The future is now: cognitive computing throughout the enterprise today
Long before it ever began, 2017 was being heralded as the year of artificial intelligence. With widespread predictions from industry analysts and a growing number of horizontal use cases of cognitive computing’s utility for the immediate future, the social implications of those technologies threatened to rapidly dwarf their practical application to the enterprise today.
In fact, each new headline regarding autonomous vehicles, healthcare research and virtual assistants only increased those expectations while overshadowing one small, glaring fact that has remained overlooked in all of the zeal for the social transformation ascribed to cognitive computing’s prowess.
Prakash Nanduri, co-founder and CEO of Paxata (paxata.com), notes that people in the industry say that if they can do cognitive computing, they can solve cancer. Nanduri, however, cautions, “I’m sorry, you cannot even begin to solve that problem until you have turned data into information.”
That’s just what cognitive computing is doing for the enterprise today—and what it’s been doing for the past couple of years. It plays a fundamental role in accelerating and automating the core tenets of data management (data modeling, data quality, transformation and integration) to fuel the applications and analytics that provide the merit for which data is renowned.
More importantly, it provides those benefits for the most repetitious, vital analytics and application prerequisites, at scale, in time to take advantage of the rapidity with which big data is generated. To that end, the elements of cognitive computing that are widely deployed today and most valuable to the enterprise include:
- Machine learning—Machine learning is arguably the most commonly found manifestation of cognitive computing, so it’s not surprising it’s available in so many forms. There is both supervised and unsupervised machine learning (the former of which requires human intervention and the latter of which learns on its own, according to Nanduri), as well as that centered upon automation and that centered upon recommendations. “When we think about how we’re going to build machine learning into a workflow, we try to think hard about whether this is a recommendation problem or an automation problem,” Eliot Knudsen, data science lead at Tamr (tamr.com), says. “It’s a little subtle but tends to be important in framing the work we do.”
- Deep learning—Deep learning and neural network techniques bear similarity to machine learning ones yet involve a degree of inferences and learning by examples—rather than in accordance with training based on predefined rules—that creates a profound difference. According to Jack Porter, president and CEO of Razorthink (razorthink.com), “The three big differentiators between machine learning and deep learning are machine learning can only handle a few variables—it kind of runs out of gas at about 20 variables; the accuracy levels of the predictions are in about the 50 percent range; and it has to detect something that’s linear, not non-linear.”
- Natural language processing—NLP enables cognitive systems and those endowed with cognitive capabilities to understand language as it’s commonly used, which is inestimable to data quality issues of disambiguation, de-duplication, record matching and freshness of data. It also provides the basis for speech recognition and other language-enabled capabilities for AI.
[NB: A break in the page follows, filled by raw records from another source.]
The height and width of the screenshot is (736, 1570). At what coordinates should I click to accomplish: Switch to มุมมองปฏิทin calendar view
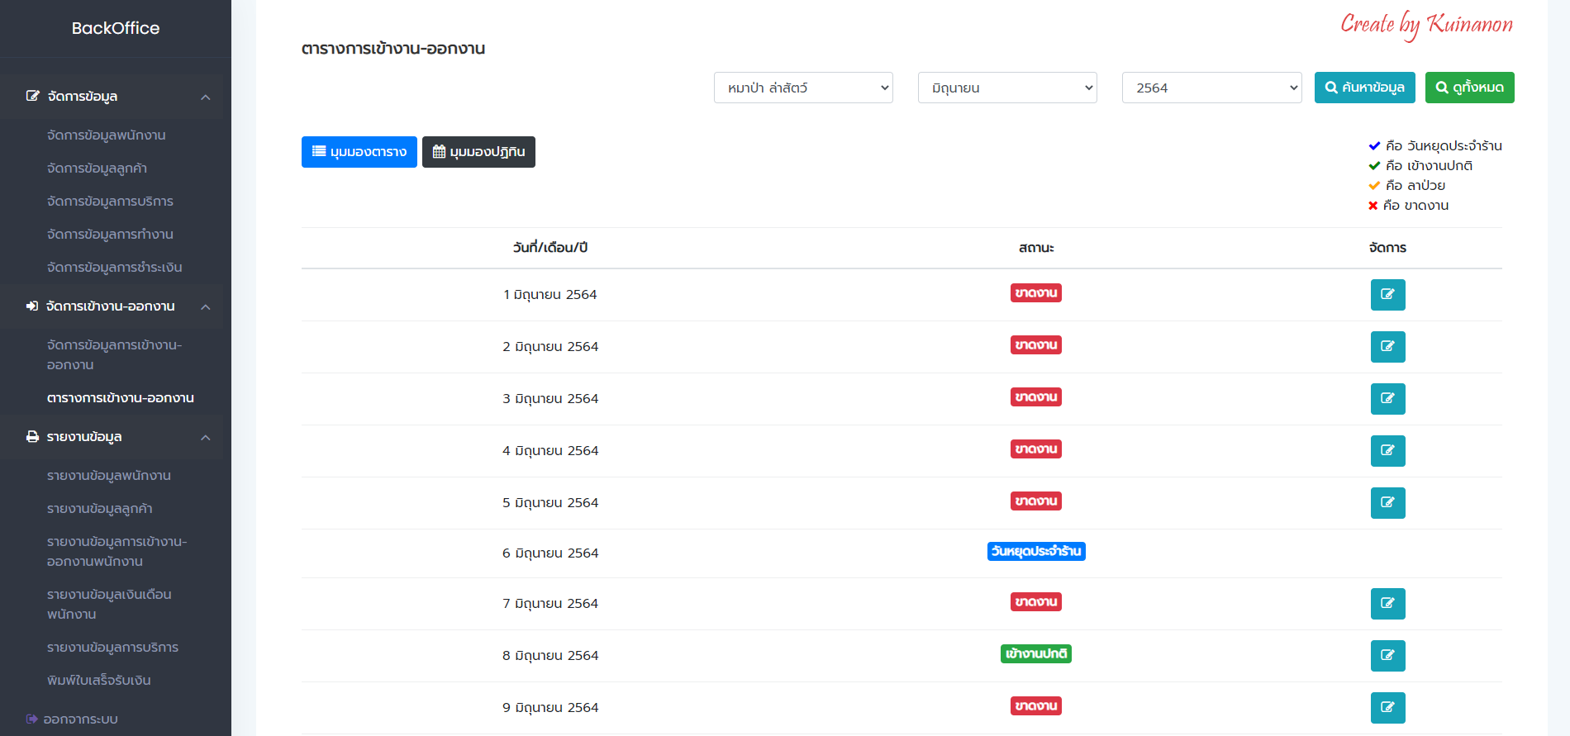coord(478,152)
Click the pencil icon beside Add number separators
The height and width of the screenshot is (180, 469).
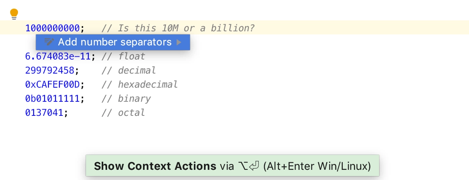(49, 42)
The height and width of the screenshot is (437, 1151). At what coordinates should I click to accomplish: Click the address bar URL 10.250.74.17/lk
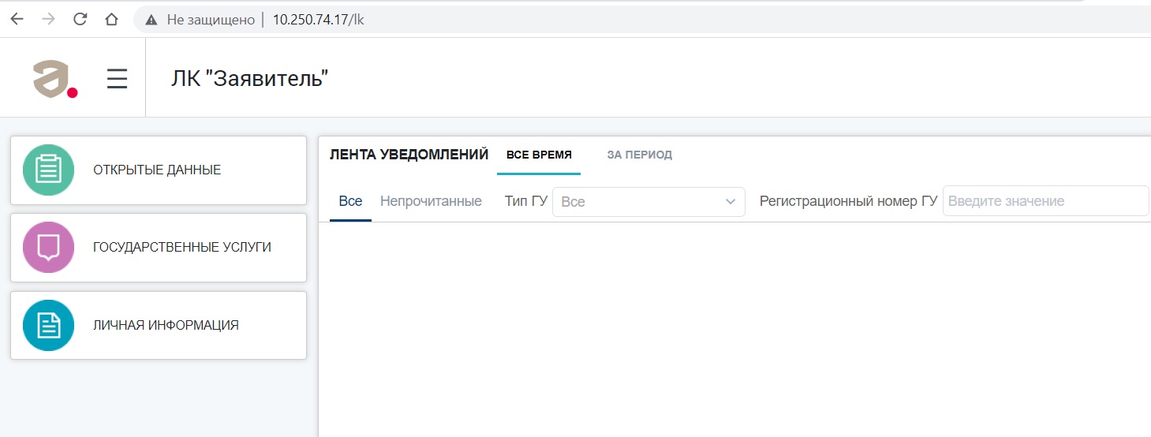point(318,20)
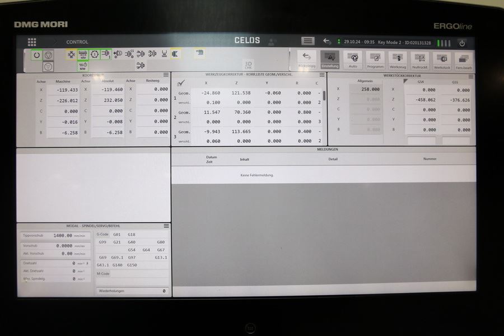This screenshot has width=504, height=336.
Task: Open the Werkzeug tool screen
Action: [398, 59]
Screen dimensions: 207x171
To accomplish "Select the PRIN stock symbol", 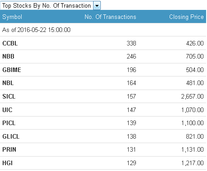I will (9, 149).
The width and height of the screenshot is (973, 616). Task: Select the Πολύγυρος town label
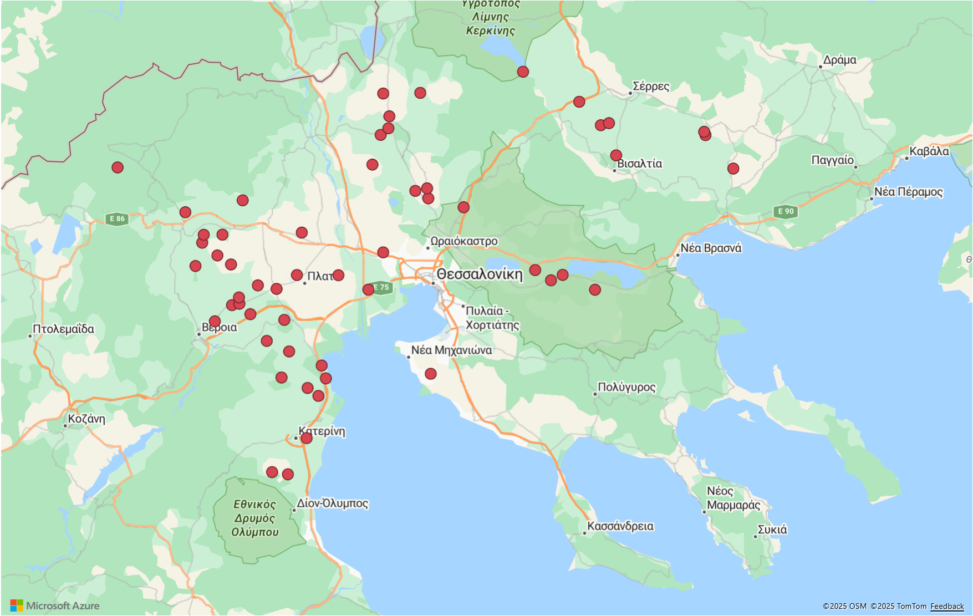pos(626,387)
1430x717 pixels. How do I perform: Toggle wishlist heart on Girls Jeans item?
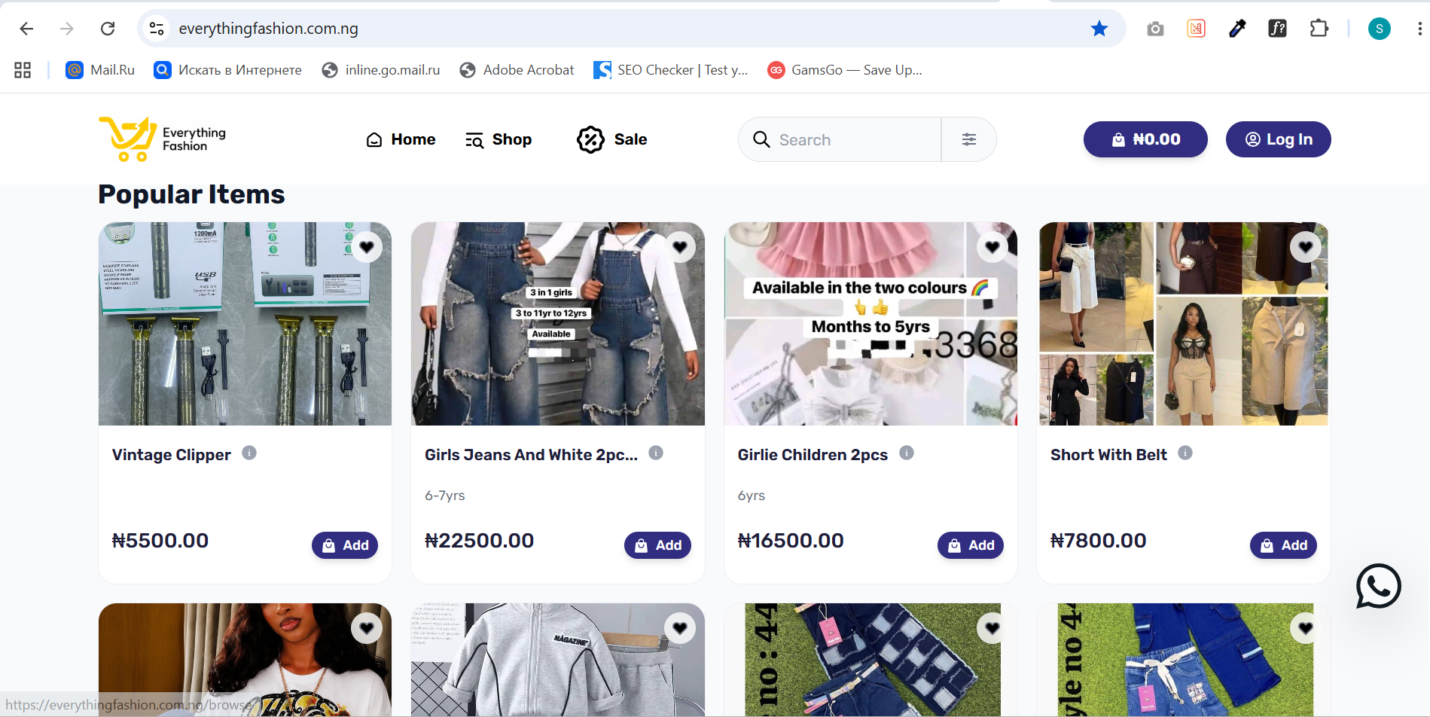680,247
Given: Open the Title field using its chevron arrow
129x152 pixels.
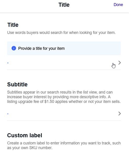Looking at the screenshot, I should 119,63.
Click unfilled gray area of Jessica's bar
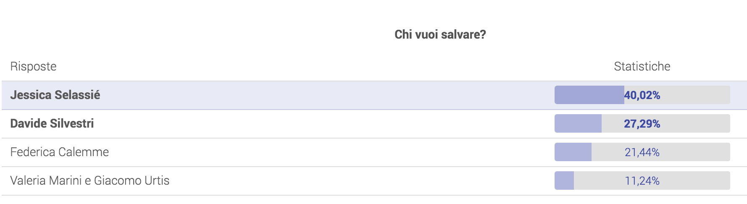 pos(695,95)
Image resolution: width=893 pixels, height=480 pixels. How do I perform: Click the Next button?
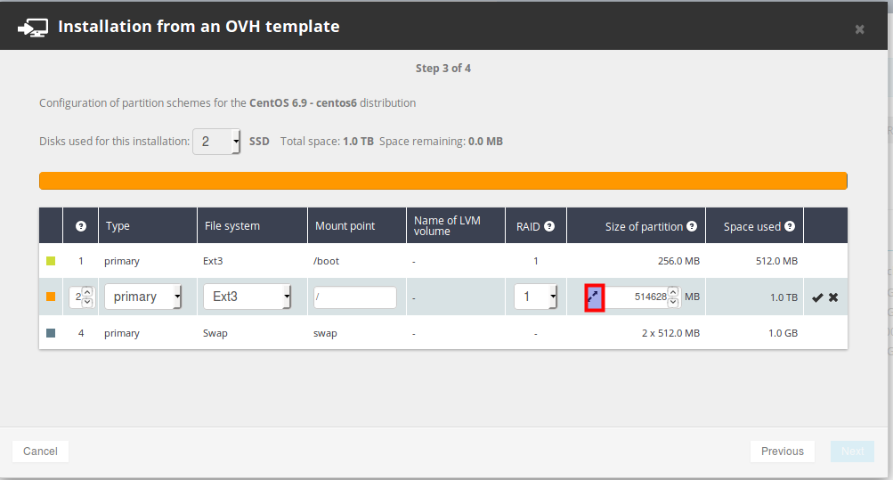click(852, 452)
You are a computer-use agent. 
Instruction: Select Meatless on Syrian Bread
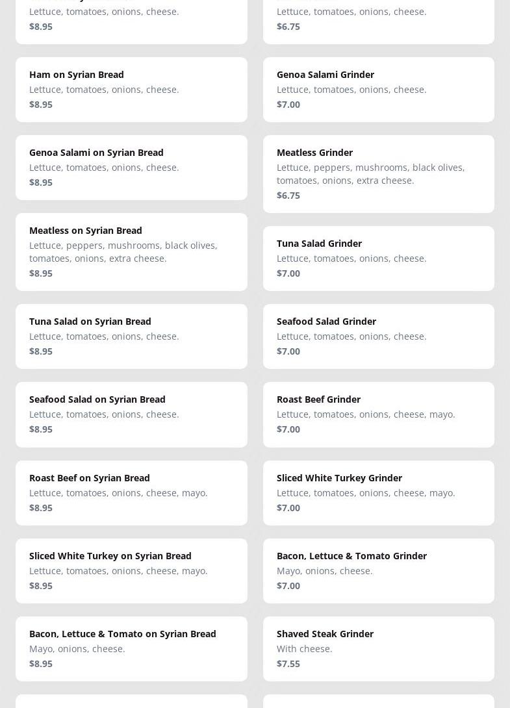[131, 252]
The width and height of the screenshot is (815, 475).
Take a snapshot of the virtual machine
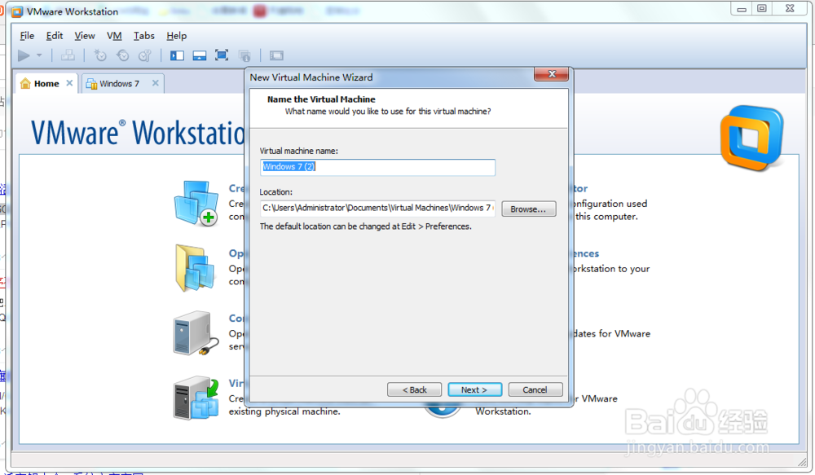point(99,55)
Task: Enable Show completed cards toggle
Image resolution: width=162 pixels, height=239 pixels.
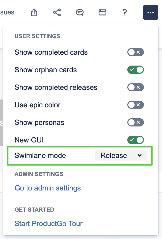Action: (x=135, y=52)
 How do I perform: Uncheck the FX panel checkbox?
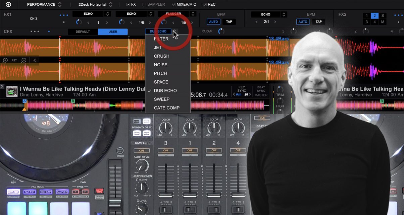pos(128,5)
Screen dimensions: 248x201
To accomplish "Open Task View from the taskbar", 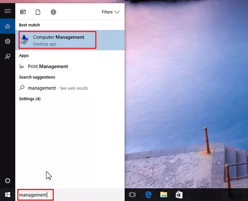I will [133, 194].
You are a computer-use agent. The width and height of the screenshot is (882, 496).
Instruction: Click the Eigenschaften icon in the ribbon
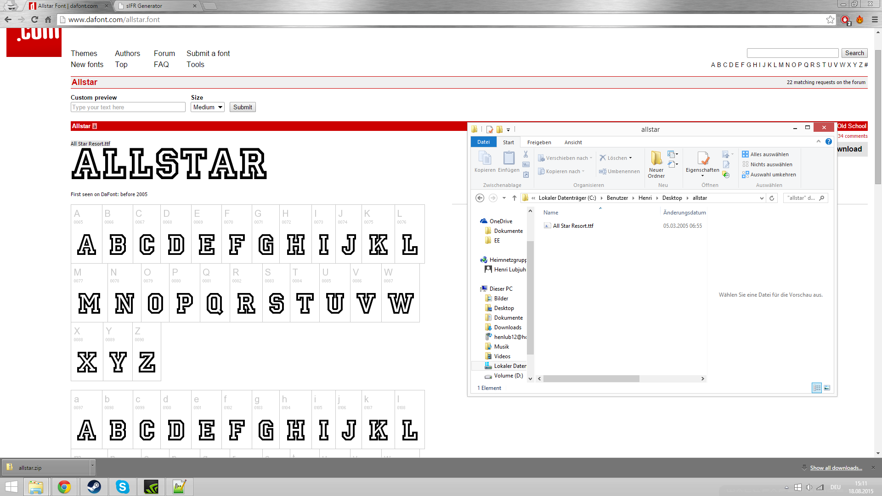coord(702,159)
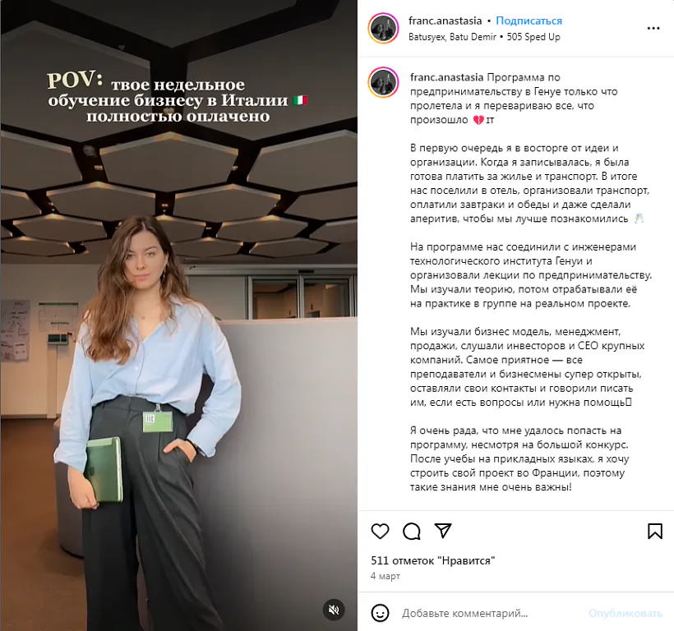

- Semantic text analytics—Algorithms for semantic text analytics read and decipher text (in both structured and unstructured data) to glean its underlying meaning regardless of data type or format.
- Computational algorithms—According to Nanduri, those algorithms rely on traditional mathematics to solve problems and may be used in rules engines for use cases such as determining credit score.
Those facets of cognitive computing are regularly found in the enterprise today, particularly in self-service options for preparing data for analytics application use. They attest to the fact that regardless of what else cognitive computing may achieve, it is already considerably impacting the business user’s data-driven practices.
“To reach an information-driven world where we get the outcome we want, we have to start with data and use smart cognitive computing techniques to make data information,” Nanduri says.
The most utilitarian effect of cognitive computing on data preparation could very well be in the realm of data modeling, the foundation of many data-centric processes, which it impacts in multiple ways. Knudsen says, “Modeling can mean one of two things. It can mean building a machine learning or predictive analytics model, or it can mean the exercise of what goes through to build a data model to build the datasets that you need to do your analytics.” Machine learning in particular is critical to expediting data modeling for various datasets because it can recommend the quickest and most effectual way to map data to merge them. Oftentimes, users simply have to approve such mapping, which provides an overarching form of human oversight for that cognitive process. “Mapping different columns to different attributes is very repetitive,” Knudsen explains. “You have to do it over and over again. We build recommendations into a workflow like that to make that process more efficient.”
In other instances, AI is able to automate facets of data modeling, particularly in terms of building predictive models at scale in real time. In those cases, machine learning and deep learning are able to evolve data models nearly instantaneously. When one considers the speed and the scale by which AI can implement that process, it enables a flexible agility of data modeling, which is “based on the data themselves,” Porter says. “It’s the only way to do it. You can’t base it on the schema of the data; you can’t base it on anything else. There’s no rule of thumb. The thing that drives the architecture of the model is the actual data, what the events are in the data themselves.”